> **Material provided**
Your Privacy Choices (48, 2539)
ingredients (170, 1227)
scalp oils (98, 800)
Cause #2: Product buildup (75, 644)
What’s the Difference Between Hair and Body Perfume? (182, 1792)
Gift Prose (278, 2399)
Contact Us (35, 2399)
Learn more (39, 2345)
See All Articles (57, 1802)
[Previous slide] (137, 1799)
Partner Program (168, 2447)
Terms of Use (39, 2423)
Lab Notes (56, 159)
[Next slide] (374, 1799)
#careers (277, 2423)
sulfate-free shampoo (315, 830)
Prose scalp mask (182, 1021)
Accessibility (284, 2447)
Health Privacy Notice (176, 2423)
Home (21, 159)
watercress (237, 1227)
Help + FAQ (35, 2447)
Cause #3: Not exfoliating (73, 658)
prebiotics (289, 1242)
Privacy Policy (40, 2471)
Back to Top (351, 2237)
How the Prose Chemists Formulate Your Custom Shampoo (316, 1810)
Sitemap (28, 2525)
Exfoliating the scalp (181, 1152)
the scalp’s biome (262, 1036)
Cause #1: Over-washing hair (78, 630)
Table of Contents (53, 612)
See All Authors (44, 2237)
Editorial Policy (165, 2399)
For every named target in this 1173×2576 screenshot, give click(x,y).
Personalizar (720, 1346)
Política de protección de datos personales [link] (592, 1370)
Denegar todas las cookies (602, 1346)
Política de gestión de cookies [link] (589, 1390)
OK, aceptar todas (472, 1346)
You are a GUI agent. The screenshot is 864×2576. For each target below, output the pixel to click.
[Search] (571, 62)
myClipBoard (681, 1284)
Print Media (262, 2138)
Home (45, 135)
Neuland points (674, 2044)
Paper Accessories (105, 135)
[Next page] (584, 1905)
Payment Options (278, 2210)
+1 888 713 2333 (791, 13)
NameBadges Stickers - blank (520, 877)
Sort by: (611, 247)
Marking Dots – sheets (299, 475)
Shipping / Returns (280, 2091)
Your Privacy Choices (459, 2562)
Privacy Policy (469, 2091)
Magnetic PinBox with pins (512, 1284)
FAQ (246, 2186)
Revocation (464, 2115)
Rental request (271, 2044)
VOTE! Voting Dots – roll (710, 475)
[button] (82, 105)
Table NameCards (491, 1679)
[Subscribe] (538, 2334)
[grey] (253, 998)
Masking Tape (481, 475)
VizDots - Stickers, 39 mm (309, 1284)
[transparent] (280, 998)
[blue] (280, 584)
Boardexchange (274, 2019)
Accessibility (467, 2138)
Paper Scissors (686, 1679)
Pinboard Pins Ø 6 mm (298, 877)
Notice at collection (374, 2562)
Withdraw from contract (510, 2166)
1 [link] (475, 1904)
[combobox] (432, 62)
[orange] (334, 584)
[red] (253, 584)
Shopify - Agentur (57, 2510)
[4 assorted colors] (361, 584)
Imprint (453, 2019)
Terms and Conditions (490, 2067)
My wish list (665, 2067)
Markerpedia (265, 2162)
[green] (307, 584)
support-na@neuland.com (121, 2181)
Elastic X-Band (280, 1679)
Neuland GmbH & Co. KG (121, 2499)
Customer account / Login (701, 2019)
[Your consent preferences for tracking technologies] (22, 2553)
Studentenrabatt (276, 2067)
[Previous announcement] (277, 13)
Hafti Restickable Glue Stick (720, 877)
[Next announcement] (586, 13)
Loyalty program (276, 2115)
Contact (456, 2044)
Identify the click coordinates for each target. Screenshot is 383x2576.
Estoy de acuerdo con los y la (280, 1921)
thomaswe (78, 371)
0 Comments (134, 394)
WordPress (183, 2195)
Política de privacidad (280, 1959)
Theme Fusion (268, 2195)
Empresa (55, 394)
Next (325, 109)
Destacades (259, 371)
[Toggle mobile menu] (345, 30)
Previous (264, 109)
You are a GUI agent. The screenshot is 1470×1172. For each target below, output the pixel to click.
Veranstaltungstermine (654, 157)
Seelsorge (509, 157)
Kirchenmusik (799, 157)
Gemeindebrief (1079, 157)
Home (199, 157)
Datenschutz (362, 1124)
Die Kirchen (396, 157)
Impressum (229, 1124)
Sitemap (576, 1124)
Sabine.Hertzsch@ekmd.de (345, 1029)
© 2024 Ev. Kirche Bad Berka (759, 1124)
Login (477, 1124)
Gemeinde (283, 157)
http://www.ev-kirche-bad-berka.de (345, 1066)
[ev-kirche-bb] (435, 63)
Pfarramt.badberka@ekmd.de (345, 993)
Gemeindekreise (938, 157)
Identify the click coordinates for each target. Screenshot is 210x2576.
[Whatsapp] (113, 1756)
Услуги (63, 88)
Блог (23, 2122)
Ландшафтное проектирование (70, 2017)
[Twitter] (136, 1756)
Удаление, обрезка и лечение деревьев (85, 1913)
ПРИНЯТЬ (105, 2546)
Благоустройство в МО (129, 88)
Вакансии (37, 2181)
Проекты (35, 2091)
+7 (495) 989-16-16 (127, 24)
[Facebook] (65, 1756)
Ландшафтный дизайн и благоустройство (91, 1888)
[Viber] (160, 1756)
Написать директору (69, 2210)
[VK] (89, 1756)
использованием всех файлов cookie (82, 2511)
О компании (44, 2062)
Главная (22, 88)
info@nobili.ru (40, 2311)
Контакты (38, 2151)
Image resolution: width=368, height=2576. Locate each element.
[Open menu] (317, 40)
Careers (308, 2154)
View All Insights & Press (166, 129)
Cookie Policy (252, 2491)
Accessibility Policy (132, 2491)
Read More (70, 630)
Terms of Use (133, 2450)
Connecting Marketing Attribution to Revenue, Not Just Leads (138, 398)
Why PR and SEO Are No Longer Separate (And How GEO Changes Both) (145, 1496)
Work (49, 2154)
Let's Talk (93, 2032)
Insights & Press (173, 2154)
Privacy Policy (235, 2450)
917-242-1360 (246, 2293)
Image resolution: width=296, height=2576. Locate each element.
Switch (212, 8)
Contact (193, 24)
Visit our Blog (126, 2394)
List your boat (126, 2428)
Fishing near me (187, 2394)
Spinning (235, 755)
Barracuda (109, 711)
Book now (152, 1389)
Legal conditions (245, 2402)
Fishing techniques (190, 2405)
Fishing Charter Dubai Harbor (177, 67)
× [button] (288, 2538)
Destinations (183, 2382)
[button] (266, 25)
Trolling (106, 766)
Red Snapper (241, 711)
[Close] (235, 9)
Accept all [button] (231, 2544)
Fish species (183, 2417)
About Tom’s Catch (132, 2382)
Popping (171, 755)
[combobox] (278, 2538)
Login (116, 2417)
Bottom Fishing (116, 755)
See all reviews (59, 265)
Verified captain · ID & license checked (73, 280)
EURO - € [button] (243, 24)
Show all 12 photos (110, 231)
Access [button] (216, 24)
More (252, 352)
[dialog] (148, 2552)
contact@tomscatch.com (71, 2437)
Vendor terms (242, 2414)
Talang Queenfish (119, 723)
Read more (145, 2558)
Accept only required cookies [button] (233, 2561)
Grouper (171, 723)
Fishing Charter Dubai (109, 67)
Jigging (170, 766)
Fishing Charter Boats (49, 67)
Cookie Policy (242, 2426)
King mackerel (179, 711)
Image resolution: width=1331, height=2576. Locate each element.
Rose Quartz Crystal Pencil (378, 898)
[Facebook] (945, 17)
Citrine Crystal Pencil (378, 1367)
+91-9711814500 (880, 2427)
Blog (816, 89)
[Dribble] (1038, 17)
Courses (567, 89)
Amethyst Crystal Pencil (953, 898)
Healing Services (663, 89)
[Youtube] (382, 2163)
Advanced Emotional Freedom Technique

> **Exercise objective**
Print every line you see above, exactly as written.

> **Output**
Your Privacy Choices (48, 2539)
ingredients (170, 1227)
scalp oils (98, 800)
Cause #2: Product buildup (75, 644)
What’s the Difference Between Hair and Body Perfume? (182, 1792)
Gift Prose (278, 2399)
Contact Us (35, 2399)
Learn more (39, 2345)
See All Articles (57, 1802)
[Previous slide] (137, 1799)
Partner Program (168, 2447)
Terms of Use (39, 2423)
Lab Notes (56, 159)
[Next slide] (374, 1799)
#careers (277, 2423)
sulfate-free shampoo (315, 830)
Prose scalp mask (182, 1021)
Accessibility (284, 2447)
Health Privacy Notice (176, 2423)
Home (21, 159)
watercress (237, 1227)
Help + FAQ (35, 2447)
Cause #3: Not exfoliating (73, 658)
prebiotics (289, 1242)
Privacy Policy (40, 2471)
Back to Top (351, 2237)
How the Prose Chemists Formulate Your Custom Shampoo (316, 1810)
Sitemap (28, 2525)
Exfoliating the scalp (181, 1152)
the scalp’s biome (262, 1036)
Cause #1: Over-washing hair (78, 630)
Table of Contents (53, 612)
See All Authors (44, 2237)
Editorial Policy (165, 2399)
For every named target in this 1173×2576 screenshot, give click(x,y).
Personalizar (720, 1346)
Política de protección de datos personales [link] (592, 1370)
Denegar todas las cookies (602, 1346)
Política de gestión de cookies [link] (589, 1390)
OK, aceptar todas (472, 1346)
You are a GUI agent. The screenshot is 864×2576. For each target below, output the pixel to click.
[Search] (571, 62)
myClipBoard (681, 1284)
Print Media (262, 2138)
Home (45, 135)
Neuland points (674, 2044)
Paper Accessories (105, 135)
[Next page] (584, 1905)
Payment Options (278, 2210)
+1 888 713 2333 (791, 13)
NameBadges Stickers - blank (520, 877)
Sort by: (611, 247)
Marking Dots – sheets (299, 475)
Shipping / Returns (280, 2091)
Your Privacy Choices (459, 2562)
Privacy Policy (469, 2091)
Magnetic PinBox with pins (512, 1284)
FAQ (246, 2186)
Revocation (464, 2115)
Rental request (271, 2044)
VOTE! Voting Dots – roll (710, 475)
[button] (82, 105)
Table NameCards (491, 1679)
[Subscribe] (538, 2334)
[grey] (253, 998)
Masking Tape (481, 475)
VizDots - Stickers, 39 mm (309, 1284)
[transparent] (280, 998)
[blue] (280, 584)
Boardexchange (274, 2019)
Accessibility (467, 2138)
Paper Scissors (686, 1679)
Pinboard Pins Ø 6 mm (298, 877)
Notice at collection (374, 2562)
Withdraw from contract (510, 2166)
1 [link] (475, 1904)
[combobox] (432, 62)
[orange] (334, 584)
[red] (253, 584)
Shopify - Agentur (57, 2510)
[4 assorted colors] (361, 584)
Imprint (453, 2019)
Terms and Conditions (490, 2067)
My wish list (665, 2067)
Markerpedia (265, 2162)
[green] (307, 584)
support-na@neuland.com (121, 2181)
Elastic X-Band (280, 1679)
Neuland GmbH & Co. KG (121, 2499)
Customer account / Login (701, 2019)
[Your consent preferences for tracking technologies] (22, 2553)
Studentenrabatt (276, 2067)
[Previous announcement] (277, 13)
Hafti Restickable Glue Stick (720, 877)
[Next announcement] (586, 13)
Loyalty program (276, 2115)
Contact (456, 2044)
Identify the click coordinates for each target. Screenshot is 383x2576.
Estoy de acuerdo con los y la (280, 1921)
thomaswe (78, 371)
0 Comments (134, 394)
WordPress (183, 2195)
Política de privacidad (280, 1959)
Theme Fusion (268, 2195)
Empresa (55, 394)
Next (325, 109)
Destacades (259, 371)
[Toggle mobile menu] (345, 30)
Previous (264, 109)
You are a GUI agent. The screenshot is 1470×1172. For each target below, output the pixel to click.
Veranstaltungstermine (654, 157)
Seelsorge (509, 157)
Kirchenmusik (799, 157)
Gemeindebrief (1079, 157)
Home (199, 157)
Datenschutz (362, 1124)
Die Kirchen (396, 157)
Impressum (229, 1124)
Sitemap (576, 1124)
Sabine.Hertzsch@ekmd.de (345, 1029)
© 2024 Ev. Kirche Bad Berka (759, 1124)
Login (477, 1124)
Gemeinde (283, 157)
http://www.ev-kirche-bad-berka.de (345, 1066)
[ev-kirche-bb] (435, 63)
Pfarramt.badberka@ekmd.de (345, 993)
Gemeindekreise (938, 157)
Identify the click coordinates for each target. Screenshot is 210x2576.
[Whatsapp] (113, 1756)
Услуги (63, 88)
Блог (23, 2122)
Ландшафтное проектирование (70, 2017)
[Twitter] (136, 1756)
Удаление, обрезка и лечение деревьев (85, 1913)
ПРИНЯТЬ (105, 2546)
Благоустройство в МО (129, 88)
Вакансии (37, 2181)
Проекты (35, 2091)
+7 (495) 989-16-16 (127, 24)
[Facebook] (65, 1756)
Ландшафтный дизайн и благоустройство (91, 1888)
[Viber] (160, 1756)
Написать директору (69, 2210)
[VK] (89, 1756)
использованием всех файлов cookie (82, 2511)
О компании (44, 2062)
Главная (22, 88)
info@nobili.ru (40, 2311)
Контакты (38, 2151)
Image resolution: width=368, height=2576. Locate each element.
[Open menu] (317, 40)
Careers (308, 2154)
View All Insights & Press (166, 129)
Cookie Policy (252, 2491)
Accessibility Policy (132, 2491)
Read More (70, 630)
Terms of Use (133, 2450)
Connecting Marketing Attribution to Revenue, Not Just Leads (138, 398)
Why PR and SEO Are No Longer Separate (And How GEO Changes Both) (145, 1496)
Work (49, 2154)
Let's Talk (93, 2032)
Insights & Press (173, 2154)
Privacy Policy (235, 2450)
917-242-1360 (246, 2293)
Image resolution: width=296, height=2576. Locate each element.
Switch (212, 8)
Contact (193, 24)
Visit our Blog (126, 2394)
List your boat (126, 2428)
Fishing near me (187, 2394)
Spinning (235, 755)
Barracuda (109, 711)
Book now (152, 1389)
Legal conditions (245, 2402)
Fishing techniques (190, 2405)
Fishing Charter Dubai Harbor (177, 67)
× [button] (288, 2538)
Destinations (183, 2382)
[button] (266, 25)
Trolling (106, 766)
Red Snapper (241, 711)
[Close] (235, 9)
Accept all [button] (231, 2544)
Fish species (183, 2417)
About Tom’s Catch (132, 2382)
Popping (171, 755)
[combobox] (278, 2538)
Login (116, 2417)
Bottom Fishing (116, 755)
See all reviews (59, 265)
Verified captain · ID & license checked (73, 280)
EURO - € [button] (243, 24)
Show all 12 photos (110, 231)
Access [button] (216, 24)
More (252, 352)
[dialog] (148, 2552)
contact@tomscatch.com (71, 2437)
Vendor terms (242, 2414)
Talang Queenfish (119, 723)
Read more (145, 2558)
Accept only required cookies [button] (233, 2561)
Grouper (171, 723)
Fishing Charter Dubai (109, 67)
Jigging (170, 766)
Fishing Charter Boats (49, 67)
Cookie Policy (242, 2426)
King mackerel (179, 711)
Image resolution: width=1331, height=2576. Locate each element.
Rose Quartz Crystal Pencil (378, 898)
[Facebook] (945, 17)
Citrine Crystal Pencil (378, 1367)
+91-9711814500 (880, 2427)
Blog (816, 89)
[Dribble] (1038, 17)
Courses (567, 89)
Amethyst Crystal Pencil (953, 898)
Healing Services (663, 89)
[Youtube] (382, 2163)
Advanced Emotional Freedom Technique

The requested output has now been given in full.